• PROBLEM DESCRIPTION: Of all the entries below, retype only the lines from the one with "Screen dimensions: 725x684" through the one with "Task: Click the Input path text field", exactly as they appear.

================

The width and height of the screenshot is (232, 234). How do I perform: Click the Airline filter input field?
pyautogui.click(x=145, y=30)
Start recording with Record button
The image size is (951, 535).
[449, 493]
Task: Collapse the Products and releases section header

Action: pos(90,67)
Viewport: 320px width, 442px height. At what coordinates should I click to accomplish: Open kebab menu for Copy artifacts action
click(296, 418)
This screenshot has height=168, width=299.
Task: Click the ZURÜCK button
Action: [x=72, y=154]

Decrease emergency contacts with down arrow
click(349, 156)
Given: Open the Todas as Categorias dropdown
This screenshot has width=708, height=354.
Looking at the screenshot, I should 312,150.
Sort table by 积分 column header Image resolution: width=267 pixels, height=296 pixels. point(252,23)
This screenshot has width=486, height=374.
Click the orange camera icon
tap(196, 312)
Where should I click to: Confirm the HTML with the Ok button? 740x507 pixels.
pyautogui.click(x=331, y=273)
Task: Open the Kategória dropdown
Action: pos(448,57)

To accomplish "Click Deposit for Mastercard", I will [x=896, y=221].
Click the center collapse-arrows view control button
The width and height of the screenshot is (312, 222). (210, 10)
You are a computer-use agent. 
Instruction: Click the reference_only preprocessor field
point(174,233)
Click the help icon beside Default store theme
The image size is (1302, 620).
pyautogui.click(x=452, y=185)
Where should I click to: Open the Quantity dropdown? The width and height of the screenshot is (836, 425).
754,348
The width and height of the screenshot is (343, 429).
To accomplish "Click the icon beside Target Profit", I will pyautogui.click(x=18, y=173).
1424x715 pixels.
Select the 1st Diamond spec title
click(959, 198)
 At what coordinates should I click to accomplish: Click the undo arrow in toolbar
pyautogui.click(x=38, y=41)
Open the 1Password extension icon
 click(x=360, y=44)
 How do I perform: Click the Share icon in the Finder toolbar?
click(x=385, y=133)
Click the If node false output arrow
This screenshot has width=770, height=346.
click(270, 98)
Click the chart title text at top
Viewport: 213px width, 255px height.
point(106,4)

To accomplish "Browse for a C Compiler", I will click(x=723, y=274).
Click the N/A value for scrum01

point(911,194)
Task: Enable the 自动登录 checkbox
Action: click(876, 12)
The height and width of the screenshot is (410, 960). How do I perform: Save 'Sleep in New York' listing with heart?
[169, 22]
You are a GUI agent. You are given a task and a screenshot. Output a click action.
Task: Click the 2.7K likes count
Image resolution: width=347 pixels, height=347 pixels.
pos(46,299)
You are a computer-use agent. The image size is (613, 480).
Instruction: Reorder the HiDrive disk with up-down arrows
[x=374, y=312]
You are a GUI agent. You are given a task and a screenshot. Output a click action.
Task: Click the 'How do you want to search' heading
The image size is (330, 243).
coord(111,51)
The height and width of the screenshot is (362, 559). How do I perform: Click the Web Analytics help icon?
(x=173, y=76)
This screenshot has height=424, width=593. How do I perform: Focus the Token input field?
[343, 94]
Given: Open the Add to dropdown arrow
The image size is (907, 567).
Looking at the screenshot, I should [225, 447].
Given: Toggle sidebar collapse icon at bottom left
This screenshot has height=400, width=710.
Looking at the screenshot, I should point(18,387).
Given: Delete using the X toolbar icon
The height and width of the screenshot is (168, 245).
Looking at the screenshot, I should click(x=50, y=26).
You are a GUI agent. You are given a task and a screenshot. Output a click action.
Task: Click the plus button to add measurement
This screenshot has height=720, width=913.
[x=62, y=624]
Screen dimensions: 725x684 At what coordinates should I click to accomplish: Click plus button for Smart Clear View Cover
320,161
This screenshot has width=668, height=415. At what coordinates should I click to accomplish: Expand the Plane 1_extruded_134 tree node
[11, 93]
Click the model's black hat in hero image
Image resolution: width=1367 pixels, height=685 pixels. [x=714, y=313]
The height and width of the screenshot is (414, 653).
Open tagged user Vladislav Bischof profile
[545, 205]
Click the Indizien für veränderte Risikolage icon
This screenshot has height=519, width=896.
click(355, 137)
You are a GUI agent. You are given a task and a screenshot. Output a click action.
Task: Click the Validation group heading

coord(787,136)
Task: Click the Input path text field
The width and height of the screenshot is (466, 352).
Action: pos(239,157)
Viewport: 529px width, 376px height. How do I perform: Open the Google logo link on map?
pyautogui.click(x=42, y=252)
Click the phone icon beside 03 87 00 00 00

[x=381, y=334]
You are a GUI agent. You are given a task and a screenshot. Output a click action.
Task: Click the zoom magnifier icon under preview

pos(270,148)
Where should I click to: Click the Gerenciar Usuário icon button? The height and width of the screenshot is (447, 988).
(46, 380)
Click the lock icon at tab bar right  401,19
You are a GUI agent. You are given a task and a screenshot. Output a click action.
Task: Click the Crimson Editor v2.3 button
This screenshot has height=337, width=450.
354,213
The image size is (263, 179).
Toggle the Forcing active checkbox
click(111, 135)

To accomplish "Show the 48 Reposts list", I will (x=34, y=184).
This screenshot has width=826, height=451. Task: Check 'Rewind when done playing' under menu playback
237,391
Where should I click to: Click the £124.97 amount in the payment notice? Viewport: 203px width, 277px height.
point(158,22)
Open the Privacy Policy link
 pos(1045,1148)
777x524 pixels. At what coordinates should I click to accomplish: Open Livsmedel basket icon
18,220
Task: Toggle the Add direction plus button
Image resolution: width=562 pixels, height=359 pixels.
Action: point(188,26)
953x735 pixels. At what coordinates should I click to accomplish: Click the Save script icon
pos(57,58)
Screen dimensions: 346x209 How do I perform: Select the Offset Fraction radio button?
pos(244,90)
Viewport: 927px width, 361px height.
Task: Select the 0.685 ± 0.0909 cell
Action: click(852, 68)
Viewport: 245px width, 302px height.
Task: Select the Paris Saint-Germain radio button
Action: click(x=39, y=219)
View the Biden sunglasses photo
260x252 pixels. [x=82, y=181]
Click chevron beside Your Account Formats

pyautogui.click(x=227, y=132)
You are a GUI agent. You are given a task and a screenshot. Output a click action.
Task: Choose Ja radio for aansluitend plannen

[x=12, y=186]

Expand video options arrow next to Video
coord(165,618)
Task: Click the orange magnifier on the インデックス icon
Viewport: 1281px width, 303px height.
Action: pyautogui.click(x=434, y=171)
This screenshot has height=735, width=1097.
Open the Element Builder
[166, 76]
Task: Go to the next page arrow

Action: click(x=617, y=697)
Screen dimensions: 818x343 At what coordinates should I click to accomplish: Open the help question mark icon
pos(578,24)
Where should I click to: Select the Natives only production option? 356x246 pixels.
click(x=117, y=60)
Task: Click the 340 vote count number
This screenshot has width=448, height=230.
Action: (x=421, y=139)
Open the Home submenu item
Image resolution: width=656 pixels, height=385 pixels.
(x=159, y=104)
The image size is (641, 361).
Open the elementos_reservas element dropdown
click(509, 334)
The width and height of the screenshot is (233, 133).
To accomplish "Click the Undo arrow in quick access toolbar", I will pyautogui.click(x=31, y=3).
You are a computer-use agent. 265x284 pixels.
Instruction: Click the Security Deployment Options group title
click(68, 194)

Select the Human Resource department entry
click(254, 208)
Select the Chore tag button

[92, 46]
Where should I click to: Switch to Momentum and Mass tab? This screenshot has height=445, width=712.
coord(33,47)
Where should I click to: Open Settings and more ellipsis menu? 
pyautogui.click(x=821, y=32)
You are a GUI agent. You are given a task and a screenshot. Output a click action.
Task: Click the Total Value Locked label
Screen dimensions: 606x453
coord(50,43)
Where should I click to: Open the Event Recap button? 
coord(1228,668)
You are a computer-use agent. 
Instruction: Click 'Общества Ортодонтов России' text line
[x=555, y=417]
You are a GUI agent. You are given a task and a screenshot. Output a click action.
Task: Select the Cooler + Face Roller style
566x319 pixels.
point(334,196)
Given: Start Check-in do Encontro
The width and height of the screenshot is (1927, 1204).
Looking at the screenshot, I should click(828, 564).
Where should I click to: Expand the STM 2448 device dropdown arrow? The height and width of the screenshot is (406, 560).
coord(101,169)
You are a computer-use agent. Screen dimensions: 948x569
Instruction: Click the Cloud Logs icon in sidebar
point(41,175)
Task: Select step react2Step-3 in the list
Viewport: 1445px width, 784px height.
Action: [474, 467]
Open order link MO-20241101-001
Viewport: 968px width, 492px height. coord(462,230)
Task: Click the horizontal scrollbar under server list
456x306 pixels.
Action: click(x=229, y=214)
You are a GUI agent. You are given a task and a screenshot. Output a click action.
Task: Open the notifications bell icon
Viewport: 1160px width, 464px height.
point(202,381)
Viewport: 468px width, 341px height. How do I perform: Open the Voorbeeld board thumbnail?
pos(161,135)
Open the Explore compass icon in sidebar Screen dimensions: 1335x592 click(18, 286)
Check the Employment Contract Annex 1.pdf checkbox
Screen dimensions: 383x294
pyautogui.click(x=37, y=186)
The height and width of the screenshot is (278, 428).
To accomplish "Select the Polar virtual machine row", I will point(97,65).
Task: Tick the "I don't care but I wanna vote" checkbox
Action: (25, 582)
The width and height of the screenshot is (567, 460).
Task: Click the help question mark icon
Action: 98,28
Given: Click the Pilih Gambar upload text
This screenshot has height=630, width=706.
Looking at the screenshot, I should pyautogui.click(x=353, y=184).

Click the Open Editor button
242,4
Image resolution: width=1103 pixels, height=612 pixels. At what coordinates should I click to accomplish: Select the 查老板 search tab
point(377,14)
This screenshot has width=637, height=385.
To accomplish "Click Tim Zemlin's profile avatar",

================

• FINISHED TASK:
Screen dimensions: 725x684 At what coordinates should I click to accomplish: Click plus button for Smart Clear View Cover
320,161
This screenshot has width=668, height=415. At what coordinates should I click to accomplish: Expand the Plane 1_extruded_134 tree node
[11, 93]
Click the model's black hat in hero image
Image resolution: width=1367 pixels, height=685 pixels. [x=714, y=313]
The height and width of the screenshot is (414, 653).
Open tagged user Vladislav Bischof profile
[545, 205]
Click the Indizien für veränderte Risikolage icon
This screenshot has height=519, width=896.
click(355, 137)
You are a GUI agent. You are given a task and a screenshot. Output a click action.
Task: Click the Validation group heading

coord(787,136)
Task: Click the Input path text field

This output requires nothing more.